Freedom Feasts : Passover: Hours of careful ritual and 3,000 years of tradition go into meals that celebrate the Jews’ liberation from slavery in Egypt.
It was an 81-year-old tradition for Reva Fields. It was a 7-year-old one for Tony Morales.
Both were in their kitchens Friday afternoon. Both were slaving over Passover feasts that would commemorate the liberation of Jews from slavery in ancient Egypt.
Fields was preparing gefilte fish and haroseth for 20 at her son’s home in Beverly Hills. Morales was roasting chicken and simmering matzo ball soup for 320 across town at the Beverly Hilton Hotel.
The Passover holiday began at sunset Friday. It is an eight-day holiday for traditional Jews and a seven-day event for Reform Jews such as Fields, whose son, Rabbi Harvey Fields, heads the 8,000-member Wilshire Boulevard Temple.
The start of Passover was a hectic time for Morales, who is banquet chef at the Beverly Hilton--and is a Catholic.
Morales assigned 25 chefs and cooks to work two days to prepare for Friday night’s 320-guest dinner--called a Seder--in the hotel’s grand ballroom. Others were delegated to prepare Passover dinners for five smaller groups that booked other banquet rooms Friday evening and tonight. Friday’s large dinner was organized as a congregational event by the Wilshire Boulevard Temple.
“Ordinarily, eight or 10 people here could prepare a banquet this size in one day,” Morales said, as he dashed from a row of hot racks of roasted chicken to a walk-in refrigerator containing 320 covered Seder plates.
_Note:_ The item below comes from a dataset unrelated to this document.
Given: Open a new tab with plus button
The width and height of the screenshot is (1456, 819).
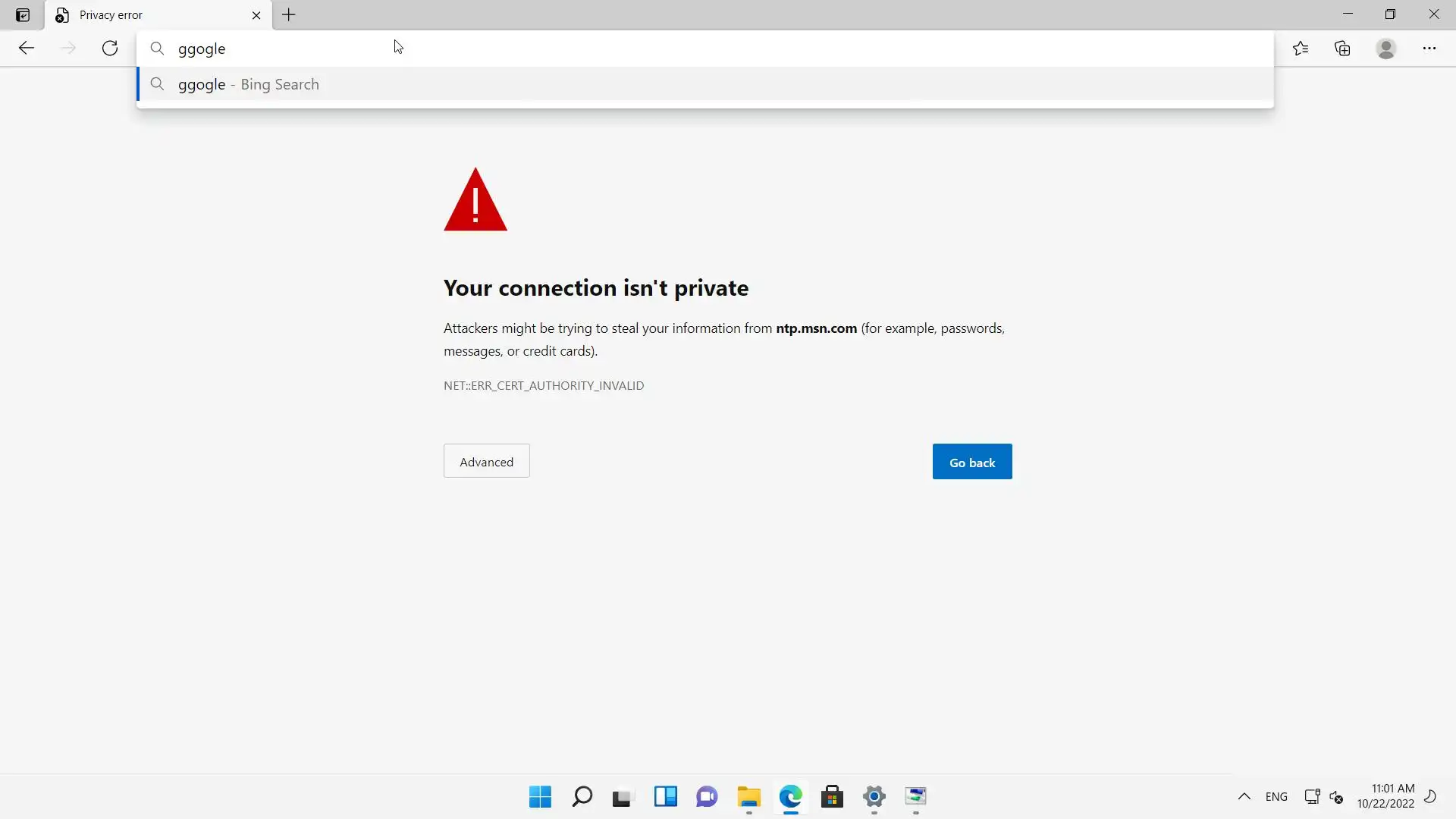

On each was a peeled hard-boiled egg, parsley, fresh horseradish and balls of haroseth--a mixture of fruit, nuts and wine--to be eaten during the ritual portion of the meal.
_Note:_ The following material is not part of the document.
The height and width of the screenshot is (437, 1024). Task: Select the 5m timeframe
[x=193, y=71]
“But with this, there is so much tradition. It is special. It is a very special day. Everything has to be just right.”
The hotel cooks took precautions to prevent Passover food from coming in contact with dairy products, flour and bread--all of which are forbidden during the holiday. A few blocks away at her son’s house, Reva Fields was grating apples for her own haroseth next to cabinet doors that had been taped shut. That was to make certain the same forbidden products and utensils used with them were kept away from Seder food.
Fields, 81, arrived from Portland last week to help her son and daughter-in-law, Sybil Fields, begin preparing the family’s Passover dinner. It will be served to 20 family members tonight--including granddaughters Rachel and Debra, who have traveled from Tel Aviv and Washington, D.C., for the meal.
“I look forward to it. I enjoy coming early to help every year,” Reva Fields said. She said the work is delegated in the family kitchen, just as in Morales’ kitchen.
“The gefilte fish is hardest. It’s seasoned ground fish . . . it takes hours. I make it,” she said. Her daughter-in-law is in charge of the roasted turkey, her son handles the haroseth, her grandchildren prepare roasted eggs, cakes and other dishes.
“It’s probably one of the most magnificent rituals that I know of for bonding a family together,” Rabbi Fields said Friday afternoon before exchanging his apron for formal clothes to wear to the hotel dinner.
And that is why his temple sponsors the annual Beverly Hilton dinner, picking up the $47-per-plate fee for those who cannot afford it. This year that includes 40 recently arrived Russian Jews who have never before celebrated the 3,000-year-old Passover ritual.
The Seder Plate The Passover Seder, which commemorates the Jewish people’s flight from slavery in ancient Egypt, is a highly ritualized meal. A special plate is prepared with each element serving as a symbol.
PARSLEY: Green herbs represent springtime growth, hope and renewal.
ROASTED EGG: The egg’s oval shape stands for eternal life.
ROASTED SHANK BONE: The bone symbolizes the paschal lamb of ancient times.
BITTER HERBS: Horseradish is a reminder of the bitter lot of life in bondage.
HAROSETH: The mixture of fruit, nuts and wine symbolizes the mortar the Jews used to make bricks in Egypt.
SALT WATER: The water is a reminder of the tears of enslavement.